According to Kierkegaard, an individual is "in despair" if he does not align himself with God or with God's plan for the self. In this way, he loses his self.  Kierkegaard defines the self as the "relation's relating itself to itself in the relation," and defines the human experience as the tension between "the finite and the infinite", and between "the possible and the necessary". He writes that this tension is identifiable with the dialectical balancing act—the relationship—between these opposing features. Although humans are inherently reflective and self-conscious, to become a true "self" one must be conscious that the source and ground of this "self" is love, "the power that created it". When one either fails to understand the true nature of the self, or the true nature of the power that creates and sustains it, he says, one is in despair.

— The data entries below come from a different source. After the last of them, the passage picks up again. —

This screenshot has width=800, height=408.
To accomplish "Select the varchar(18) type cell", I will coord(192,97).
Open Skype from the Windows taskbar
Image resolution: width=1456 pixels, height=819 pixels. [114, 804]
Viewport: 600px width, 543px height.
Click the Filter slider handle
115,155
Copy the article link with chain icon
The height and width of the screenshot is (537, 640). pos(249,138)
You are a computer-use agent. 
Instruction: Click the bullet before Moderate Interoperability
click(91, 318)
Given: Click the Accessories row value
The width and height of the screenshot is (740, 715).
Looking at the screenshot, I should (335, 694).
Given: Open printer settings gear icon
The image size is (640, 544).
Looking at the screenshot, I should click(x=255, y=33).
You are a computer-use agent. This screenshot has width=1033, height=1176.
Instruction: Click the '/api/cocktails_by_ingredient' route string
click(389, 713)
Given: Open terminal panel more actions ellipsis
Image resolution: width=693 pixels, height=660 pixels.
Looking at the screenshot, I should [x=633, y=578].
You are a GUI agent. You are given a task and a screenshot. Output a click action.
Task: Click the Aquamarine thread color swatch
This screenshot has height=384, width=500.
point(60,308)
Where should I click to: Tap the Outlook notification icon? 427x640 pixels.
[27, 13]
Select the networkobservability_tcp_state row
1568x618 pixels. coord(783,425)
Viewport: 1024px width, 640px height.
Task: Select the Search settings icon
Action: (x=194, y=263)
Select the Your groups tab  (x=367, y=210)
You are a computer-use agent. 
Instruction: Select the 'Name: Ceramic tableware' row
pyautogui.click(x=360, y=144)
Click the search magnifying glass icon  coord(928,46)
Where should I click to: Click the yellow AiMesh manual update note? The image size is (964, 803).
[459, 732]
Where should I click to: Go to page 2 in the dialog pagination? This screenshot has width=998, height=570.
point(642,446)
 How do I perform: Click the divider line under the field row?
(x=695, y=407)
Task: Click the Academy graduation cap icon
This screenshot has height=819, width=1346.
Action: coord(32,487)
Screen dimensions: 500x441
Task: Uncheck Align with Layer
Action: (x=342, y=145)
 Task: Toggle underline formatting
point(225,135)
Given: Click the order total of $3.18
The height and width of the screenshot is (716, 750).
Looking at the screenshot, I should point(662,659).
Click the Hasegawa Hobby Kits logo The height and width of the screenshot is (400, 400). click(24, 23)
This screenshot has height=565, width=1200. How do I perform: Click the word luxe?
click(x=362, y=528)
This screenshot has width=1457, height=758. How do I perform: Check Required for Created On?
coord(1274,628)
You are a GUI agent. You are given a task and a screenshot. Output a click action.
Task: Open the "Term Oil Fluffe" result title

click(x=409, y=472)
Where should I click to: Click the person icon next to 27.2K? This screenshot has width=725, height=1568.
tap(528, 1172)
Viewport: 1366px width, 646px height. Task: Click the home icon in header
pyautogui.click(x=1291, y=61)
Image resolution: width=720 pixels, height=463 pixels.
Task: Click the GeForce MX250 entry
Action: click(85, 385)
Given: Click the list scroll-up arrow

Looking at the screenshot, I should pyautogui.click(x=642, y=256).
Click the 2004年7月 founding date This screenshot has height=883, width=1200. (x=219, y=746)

There are three kinds of despair presented in the book: one of them relates to being unconscious of having a self; another to not wanting to be oneself; and the third, to feeling that one is not oneself. He describes the first kind as "inauthentic despair," because it is born of ignorance. In this state, one is unaware that one has a self that is separate from its finite reality. One does not realize that there is a power that created and continues to create oneself, and accepts the idea of finitude because one is unaware of the possibility of being more inherent in selfhood. The second kind of despair is refusing to accept the self outside of immediacy; only defining the self in immediate, finite terms. This is the state in which one realizes that one has a self, but wishes to lose this painful awareness by arranging one's finite life so as to make the realization unnecessary. This stage is loosely comparable to Sartre's bad faith. The third kind is awareness of the self without a willingness to acknowledge the dependence of that self on love, i.e., the power that created one. In this state, one accepts the eternal, and may or may not acknowledge love, but refuses to accept the aspect of the self that is love. Kierkegaard describes  this kind of despair as the most heightened kind, and labels it "demonic".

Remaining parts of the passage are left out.